Four weeks after shutting its Leeds brewery for 72 hours so that staff could attend a major training programme, the brewer has announced the site will close for good with the loss of 170 jobs.
Carlsberg said the site, formerly the historic Tetley brewery, will shut in 2011. It said it could “no longer justify running two major breweries in the UK”. The other is in Northampton.
The news, described as a “huge disappointment for Leeds” by the city’s chamber of commerce, follows a major training event held on 3 October. Then all staff took part in a “flagship intreractive education and training programme” which Carlsberg dubbed ‘Learning Day’.
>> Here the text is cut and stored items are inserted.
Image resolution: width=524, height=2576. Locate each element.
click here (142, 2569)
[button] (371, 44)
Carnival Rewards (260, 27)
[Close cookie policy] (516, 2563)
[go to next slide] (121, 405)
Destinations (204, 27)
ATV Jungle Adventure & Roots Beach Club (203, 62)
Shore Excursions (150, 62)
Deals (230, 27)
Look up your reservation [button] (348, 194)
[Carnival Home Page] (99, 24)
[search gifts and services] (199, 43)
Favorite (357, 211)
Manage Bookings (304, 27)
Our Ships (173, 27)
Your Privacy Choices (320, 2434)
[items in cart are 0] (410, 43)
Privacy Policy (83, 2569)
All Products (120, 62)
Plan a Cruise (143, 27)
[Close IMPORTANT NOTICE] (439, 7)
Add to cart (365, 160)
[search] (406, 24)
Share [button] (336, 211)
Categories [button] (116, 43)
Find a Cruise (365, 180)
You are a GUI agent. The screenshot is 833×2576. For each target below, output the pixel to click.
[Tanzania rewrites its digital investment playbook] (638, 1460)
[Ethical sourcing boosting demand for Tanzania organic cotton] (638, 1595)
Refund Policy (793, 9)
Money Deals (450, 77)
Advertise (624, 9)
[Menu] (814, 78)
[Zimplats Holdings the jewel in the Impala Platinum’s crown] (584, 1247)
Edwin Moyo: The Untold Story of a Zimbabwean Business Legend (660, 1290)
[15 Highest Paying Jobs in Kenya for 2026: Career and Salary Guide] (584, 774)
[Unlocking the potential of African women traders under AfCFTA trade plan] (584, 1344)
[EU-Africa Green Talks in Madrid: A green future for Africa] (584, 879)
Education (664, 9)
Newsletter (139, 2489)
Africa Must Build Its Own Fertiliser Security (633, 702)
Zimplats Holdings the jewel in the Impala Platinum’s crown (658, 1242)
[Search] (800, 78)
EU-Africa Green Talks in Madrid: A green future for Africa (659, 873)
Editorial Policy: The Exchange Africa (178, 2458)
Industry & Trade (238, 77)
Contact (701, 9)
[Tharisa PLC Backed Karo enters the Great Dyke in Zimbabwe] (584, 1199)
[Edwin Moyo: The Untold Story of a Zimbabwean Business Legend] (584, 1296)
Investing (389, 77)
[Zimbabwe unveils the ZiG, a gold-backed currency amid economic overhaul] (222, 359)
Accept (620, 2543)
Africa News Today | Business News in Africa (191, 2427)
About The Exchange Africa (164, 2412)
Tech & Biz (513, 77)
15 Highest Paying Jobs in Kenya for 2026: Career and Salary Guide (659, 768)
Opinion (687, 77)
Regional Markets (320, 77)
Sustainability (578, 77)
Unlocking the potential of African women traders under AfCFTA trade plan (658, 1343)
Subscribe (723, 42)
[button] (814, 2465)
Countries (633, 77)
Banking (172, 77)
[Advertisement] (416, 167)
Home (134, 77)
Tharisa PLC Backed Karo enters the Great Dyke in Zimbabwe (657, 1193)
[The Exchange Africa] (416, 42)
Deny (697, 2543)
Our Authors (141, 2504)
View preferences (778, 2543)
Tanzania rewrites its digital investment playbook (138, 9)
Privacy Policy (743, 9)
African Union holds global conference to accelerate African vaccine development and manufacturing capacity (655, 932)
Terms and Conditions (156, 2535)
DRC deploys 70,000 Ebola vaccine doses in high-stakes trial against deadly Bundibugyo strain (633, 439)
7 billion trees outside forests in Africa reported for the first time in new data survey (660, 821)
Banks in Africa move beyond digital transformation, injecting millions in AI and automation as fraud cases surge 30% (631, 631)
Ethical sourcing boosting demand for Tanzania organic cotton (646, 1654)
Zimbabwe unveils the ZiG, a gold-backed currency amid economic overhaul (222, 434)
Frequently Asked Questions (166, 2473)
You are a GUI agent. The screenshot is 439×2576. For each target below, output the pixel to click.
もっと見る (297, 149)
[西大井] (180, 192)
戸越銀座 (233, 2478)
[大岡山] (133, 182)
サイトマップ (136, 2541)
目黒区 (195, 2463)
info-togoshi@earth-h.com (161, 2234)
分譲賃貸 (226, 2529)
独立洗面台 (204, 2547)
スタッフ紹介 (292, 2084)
Training topics included: hygiene and pollution control personal development sessions advice on learning styles cost-buster ideas workshops and the launch of the Carlsberg Learning Centre. This, said the company, was designed to “help colleagues succeed within and outside of work”.
At the time of the Leeds Learning Day, brewery director Andy Hume said: “Our people are key to our success and we’re shutting down the site [for 72 hours] to demonstrate our commitment to their development. We aim to equip our staff… for a changing and challenging business environment.”
One month later, Carlsberg UK supply chain manager Nick Webb said: “We are announcing the closure proposal more than two years in advance so our employees are able to prepare for the future.”
But the Campaign for Real Ale called the move “probably the worst decision in the world for real ale drinkers” and described the decision was “short sighted”.
In the past Carlsberg has used horse whispering to train some of its managers.